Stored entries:
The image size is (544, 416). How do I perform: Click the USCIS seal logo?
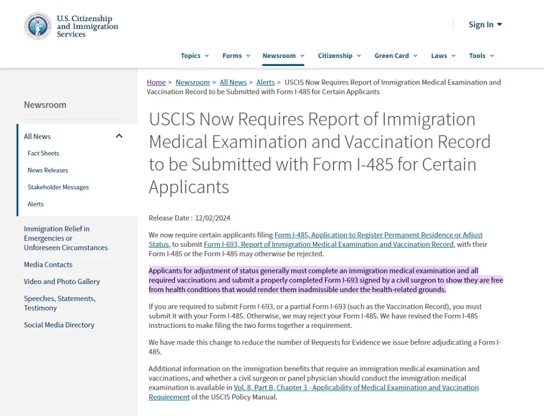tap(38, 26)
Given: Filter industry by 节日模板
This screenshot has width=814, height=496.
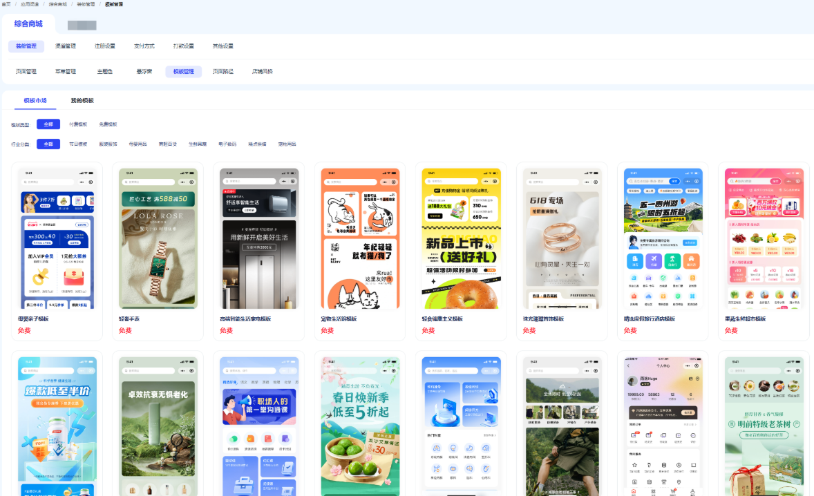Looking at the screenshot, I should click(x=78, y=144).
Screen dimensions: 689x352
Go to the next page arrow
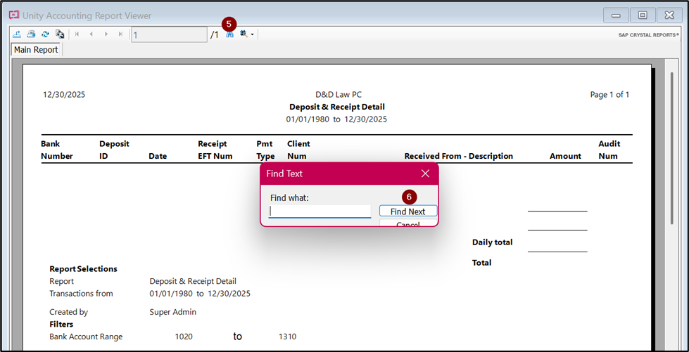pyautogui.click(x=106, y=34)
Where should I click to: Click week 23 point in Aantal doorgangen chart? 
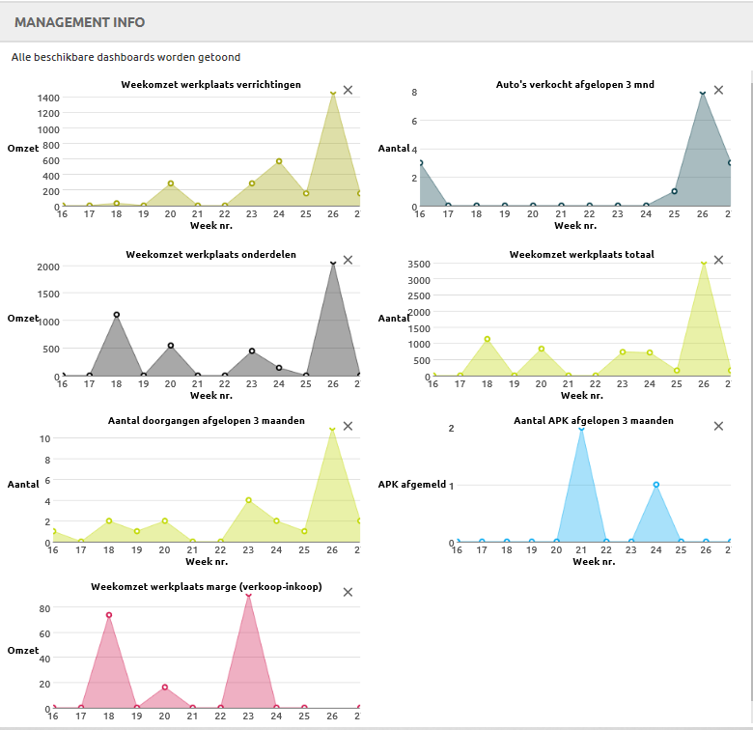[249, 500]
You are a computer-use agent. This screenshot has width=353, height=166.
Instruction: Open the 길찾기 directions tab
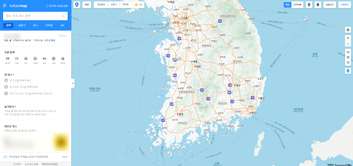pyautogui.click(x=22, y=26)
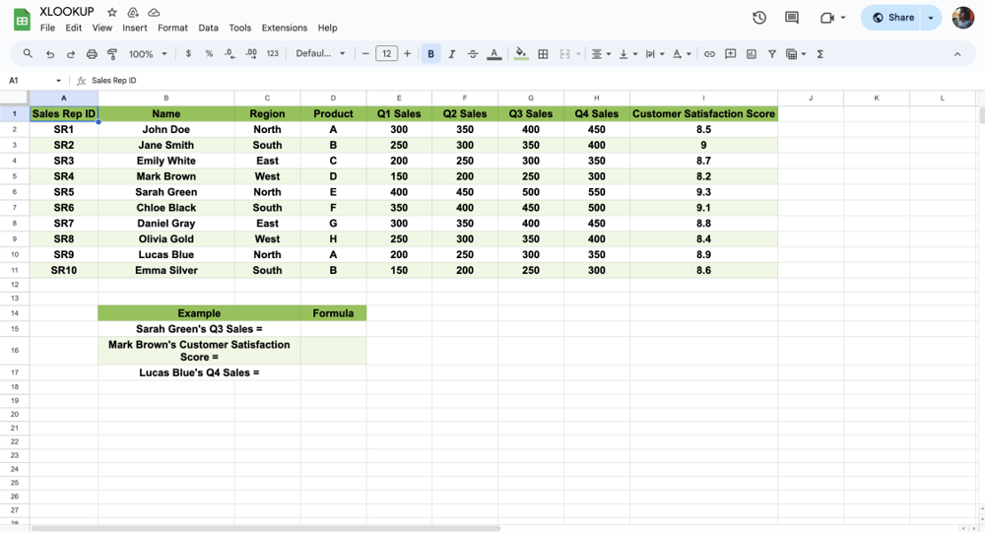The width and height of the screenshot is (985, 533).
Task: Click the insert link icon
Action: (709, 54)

* * *

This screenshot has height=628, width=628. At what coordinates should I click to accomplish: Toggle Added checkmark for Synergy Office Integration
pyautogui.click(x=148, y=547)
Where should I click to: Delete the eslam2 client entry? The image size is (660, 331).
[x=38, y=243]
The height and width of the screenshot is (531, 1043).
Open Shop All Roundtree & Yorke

==

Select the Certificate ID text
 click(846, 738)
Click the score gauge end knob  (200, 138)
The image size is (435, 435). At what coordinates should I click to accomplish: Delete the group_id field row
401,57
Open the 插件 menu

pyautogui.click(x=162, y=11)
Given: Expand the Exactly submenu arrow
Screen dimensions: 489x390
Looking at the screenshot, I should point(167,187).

* ACTION ITEM: If a line in the records holds the string "Given", copy it.

* ANSWER TO THE EXERCISE:
Given: Filter industry by 节日模板
Given: Expand the Exactly submenu arrow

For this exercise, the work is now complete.